Deutsch (Physics/Oxford Univ.; The Fabric of Reality, 1998) asserts that until a few centuries ago, all cultures assumed everything worth knowing was known. Discoveries occurred (fire, tools, iron, gunpowder) but so rarely that no one thought the world could improve—until the scientific revolution in 17th-century Europe. Since then, new knowledge and discoveries have occurred at a steadily increasing rate with the sky being the limit (the "infinity" in the title). What changed? Deutsch maintains that this was part of a wider movement—the Enlightenment—which revolutionized other fields including moral and political philosophy. Its essence was rejecting authority in regard to knowledge, replacing it—not with another authority, but with a tradition of criticism.

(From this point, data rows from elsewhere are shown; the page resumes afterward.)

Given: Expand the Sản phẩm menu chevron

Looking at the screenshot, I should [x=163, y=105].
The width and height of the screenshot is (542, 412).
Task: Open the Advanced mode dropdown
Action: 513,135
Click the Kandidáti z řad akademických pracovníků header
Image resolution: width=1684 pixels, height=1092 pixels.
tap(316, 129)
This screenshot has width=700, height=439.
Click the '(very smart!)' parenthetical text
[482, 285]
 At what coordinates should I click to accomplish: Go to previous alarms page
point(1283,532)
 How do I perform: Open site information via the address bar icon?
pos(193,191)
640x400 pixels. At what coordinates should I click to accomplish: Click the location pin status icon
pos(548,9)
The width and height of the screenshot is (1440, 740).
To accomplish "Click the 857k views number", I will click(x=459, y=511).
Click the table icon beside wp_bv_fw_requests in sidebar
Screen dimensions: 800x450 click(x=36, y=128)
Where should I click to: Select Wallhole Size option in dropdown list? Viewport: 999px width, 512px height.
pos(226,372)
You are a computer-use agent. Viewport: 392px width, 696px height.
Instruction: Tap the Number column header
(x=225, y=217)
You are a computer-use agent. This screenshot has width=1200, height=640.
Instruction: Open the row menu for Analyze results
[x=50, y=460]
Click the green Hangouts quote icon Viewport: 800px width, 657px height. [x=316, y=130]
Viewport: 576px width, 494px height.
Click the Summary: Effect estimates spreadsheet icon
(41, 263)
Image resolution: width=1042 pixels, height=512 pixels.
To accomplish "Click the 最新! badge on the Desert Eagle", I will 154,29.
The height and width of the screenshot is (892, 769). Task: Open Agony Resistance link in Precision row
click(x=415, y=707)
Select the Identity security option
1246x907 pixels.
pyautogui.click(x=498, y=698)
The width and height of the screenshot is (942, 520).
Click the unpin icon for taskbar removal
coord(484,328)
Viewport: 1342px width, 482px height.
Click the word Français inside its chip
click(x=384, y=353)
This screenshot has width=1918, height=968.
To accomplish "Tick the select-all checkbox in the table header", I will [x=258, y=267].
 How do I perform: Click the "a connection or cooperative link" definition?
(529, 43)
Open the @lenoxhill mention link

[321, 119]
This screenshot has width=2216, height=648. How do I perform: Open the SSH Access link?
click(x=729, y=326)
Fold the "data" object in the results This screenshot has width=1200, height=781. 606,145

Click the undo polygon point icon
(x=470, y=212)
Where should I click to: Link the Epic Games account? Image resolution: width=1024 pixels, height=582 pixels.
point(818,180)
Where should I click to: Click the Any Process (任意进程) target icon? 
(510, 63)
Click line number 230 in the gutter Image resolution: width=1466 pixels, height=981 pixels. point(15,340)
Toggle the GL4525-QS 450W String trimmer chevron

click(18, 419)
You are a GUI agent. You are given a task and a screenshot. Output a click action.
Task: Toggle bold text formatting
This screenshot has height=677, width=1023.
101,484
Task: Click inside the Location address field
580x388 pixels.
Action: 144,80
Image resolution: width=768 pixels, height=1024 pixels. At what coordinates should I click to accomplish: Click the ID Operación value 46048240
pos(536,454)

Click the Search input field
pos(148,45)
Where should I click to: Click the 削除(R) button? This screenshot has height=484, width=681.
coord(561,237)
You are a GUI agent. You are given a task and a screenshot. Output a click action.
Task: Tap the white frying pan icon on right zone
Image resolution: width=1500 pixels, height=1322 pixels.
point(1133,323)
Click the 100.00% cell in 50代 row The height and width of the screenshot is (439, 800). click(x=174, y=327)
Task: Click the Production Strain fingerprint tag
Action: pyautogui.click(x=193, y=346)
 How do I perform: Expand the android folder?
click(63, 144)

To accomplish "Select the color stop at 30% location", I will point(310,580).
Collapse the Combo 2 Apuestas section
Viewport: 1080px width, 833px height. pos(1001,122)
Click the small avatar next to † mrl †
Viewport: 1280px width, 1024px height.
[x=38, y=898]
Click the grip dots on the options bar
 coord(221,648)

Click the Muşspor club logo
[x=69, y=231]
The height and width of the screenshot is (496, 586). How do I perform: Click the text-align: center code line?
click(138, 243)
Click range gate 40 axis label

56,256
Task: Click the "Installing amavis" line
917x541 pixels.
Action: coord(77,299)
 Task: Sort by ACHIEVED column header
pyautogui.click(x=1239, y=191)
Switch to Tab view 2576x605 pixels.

 This simply means that scientists seek good explanations. A good explanation is hard to vary but does its job. Thus, Newton's laws worked beautifully for centuries; Einstein's relativity worked better but didn't alter it greatly. A bad explanation changes easily. Every prescientific culture had an explanation for human origins, the cause of disease or how the sun shines. All were different and wrong. Both skeptical and optimistic, Deutsch devotes ingenious chapters to refuting ideas (empiricism, induction, holism) and philosophies (positivism, most modernism, post-modernism) that limit what we can learn. Today's fashionable no-nos include explaining human consciousness or building an intelligent computer, but putting these off-limits is to believe in magic.
Scientists will eventually understand every phenomenon that obeys the laws of the universe, writes the author in this provocative, imaginative investigation of human genius.


 

Ghost in the Wires: My Adventures as the World's Most Wanted Hacker by Kevin Mitnick with William L. Simon

Kirkus Reviews-
A legendary hacker recalls his escapades and life on the run from the FBI.  Mitnick (The Art of Intrusion: The Real Stories Behind the Exploits of Hackers, Intruders and Deceivers, 2005, etc.),  who now works as a computer-security consultant, spent nearly five years in a federal prison for computer crimes. With the lifting of a court ban that prohibited him from writing about his exploits, he offers a whirlwind account of his thrill-seeking adventures stealing source code and other sensitive data from phone and computer companies while leading the FBI and other federal authorities on a cross-country chase that ended with his arrest in 1995. Now in his late 40s, Mitnick grew up in California and developed an early fascination for pranks, deception and technology. At age 17, he was arrested for stealing phone-company manuals. At 23, he writes, his hacking gave him control over phone systems in much of the United States.One judge, in denying bail, said Mitnick posed a threat to the community when "armed with a keyboard." In fact, his strongest suit was his ability to manipulate people; he learned the inside lingo of bureaucrats, won their trust and gained access to information. "People are just too trusting," writes the reformed con man. The author delights in recounting his celebrated hacks of Sun Microsystems and other corporations; his outwitting of FBI pursuers; his elaborate methods of creating new identities; and his obsessive search for still edgier challenges. "Hacking was my entertainment," he writes.He never gained financially from his "trophies" (source codes, passwords, credit-card and social-security numbers, etc.), but gathered them "purely for the thrill." His breezy, in-your-face, anti-establishment narrative will please many readers, but some may find the author's self-important attitude grating.

A lucid, brightly written tale for both techies and lay readers.